Мистер Пиньон был сметлив и уже все понял.
— Неужели… — начал он.
— Просто, а? — прервал собеседник. — Он ест самые дорогие вещи, которых терпеть не может. Вот никто и не обвинит его в добродетели. Устрицы и аперитивы надежно защищают его. Зачем прятаться в лесу? Наш друг прячется в отеле, где готовят особенно плохо.
— Как это все странно!.. — сказал американец.
— Значит, вы поняли? — спросил человек с яркими глазами. — Ему приносят двадцать закусок, он выбирает маслины — знает ли кто, что именно их он не любит? То же самое и с вином. Если бы он заказал сухари или сушеный горох, он бы привлек внимание.
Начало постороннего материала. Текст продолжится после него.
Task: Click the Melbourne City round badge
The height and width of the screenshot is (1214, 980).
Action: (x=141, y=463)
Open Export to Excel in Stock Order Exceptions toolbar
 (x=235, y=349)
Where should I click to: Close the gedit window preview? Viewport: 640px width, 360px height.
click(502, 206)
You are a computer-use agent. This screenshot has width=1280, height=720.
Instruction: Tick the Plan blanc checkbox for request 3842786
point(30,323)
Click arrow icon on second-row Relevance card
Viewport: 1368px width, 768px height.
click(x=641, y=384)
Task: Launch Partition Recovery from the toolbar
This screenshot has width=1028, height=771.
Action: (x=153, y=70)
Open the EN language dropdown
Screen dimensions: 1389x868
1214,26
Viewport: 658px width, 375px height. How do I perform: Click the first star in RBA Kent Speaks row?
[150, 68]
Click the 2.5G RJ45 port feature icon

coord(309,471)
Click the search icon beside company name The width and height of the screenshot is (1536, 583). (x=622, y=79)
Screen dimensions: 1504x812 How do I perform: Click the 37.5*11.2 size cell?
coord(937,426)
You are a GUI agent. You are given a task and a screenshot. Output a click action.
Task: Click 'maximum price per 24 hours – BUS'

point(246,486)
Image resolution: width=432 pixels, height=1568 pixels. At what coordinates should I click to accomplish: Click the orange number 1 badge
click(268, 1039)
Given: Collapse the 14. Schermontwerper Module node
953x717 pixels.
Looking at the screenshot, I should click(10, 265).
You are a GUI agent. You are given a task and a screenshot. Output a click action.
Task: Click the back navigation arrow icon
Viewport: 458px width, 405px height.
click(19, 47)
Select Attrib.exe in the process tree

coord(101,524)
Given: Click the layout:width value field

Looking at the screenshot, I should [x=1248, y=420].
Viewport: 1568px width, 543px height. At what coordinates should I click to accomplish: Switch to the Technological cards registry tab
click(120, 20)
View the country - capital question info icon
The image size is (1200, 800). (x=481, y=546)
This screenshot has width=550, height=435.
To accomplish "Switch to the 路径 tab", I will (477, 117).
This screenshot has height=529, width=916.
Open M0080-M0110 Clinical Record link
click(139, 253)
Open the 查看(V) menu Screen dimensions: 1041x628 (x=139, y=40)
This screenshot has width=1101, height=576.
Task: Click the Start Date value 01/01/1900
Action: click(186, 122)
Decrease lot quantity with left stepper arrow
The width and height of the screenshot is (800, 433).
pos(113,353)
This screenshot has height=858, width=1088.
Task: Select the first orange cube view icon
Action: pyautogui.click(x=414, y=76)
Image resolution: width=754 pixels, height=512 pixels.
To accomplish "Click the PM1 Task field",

— Никак не пойму, — сказал человек в очках, — какой в этом толк?
Друг его опустил глаза, видимо, растерялся, и все же ответил:
— Кажется, я понимаю, но сказать не могу. Было это и у меня — не во всем, в одном, — и я почти никому ничего не мог объяснить. У таких аскетов и мистиков есть верный признак: они лишают удовольствий только себя. Что до других, они рады их радости.
Чтобы другие хорошо поели и выпили, они перевернут и распотрошат ресторан. Когда мистик нарушает это правило, он опускается очень низко, становится моральным реформатором.
Все помолчали; потом журналист сказал:
— Нет, это не пойдет! Он тратит деньги не только на пиры. А эти мерзкие пьесы? А женщины вроде этой Праг? Хорошенький отшельник!..
Сосед его улыбнулся, а другой сосед, пыльноватый, повернулся к нему, смешливо хрюкнув.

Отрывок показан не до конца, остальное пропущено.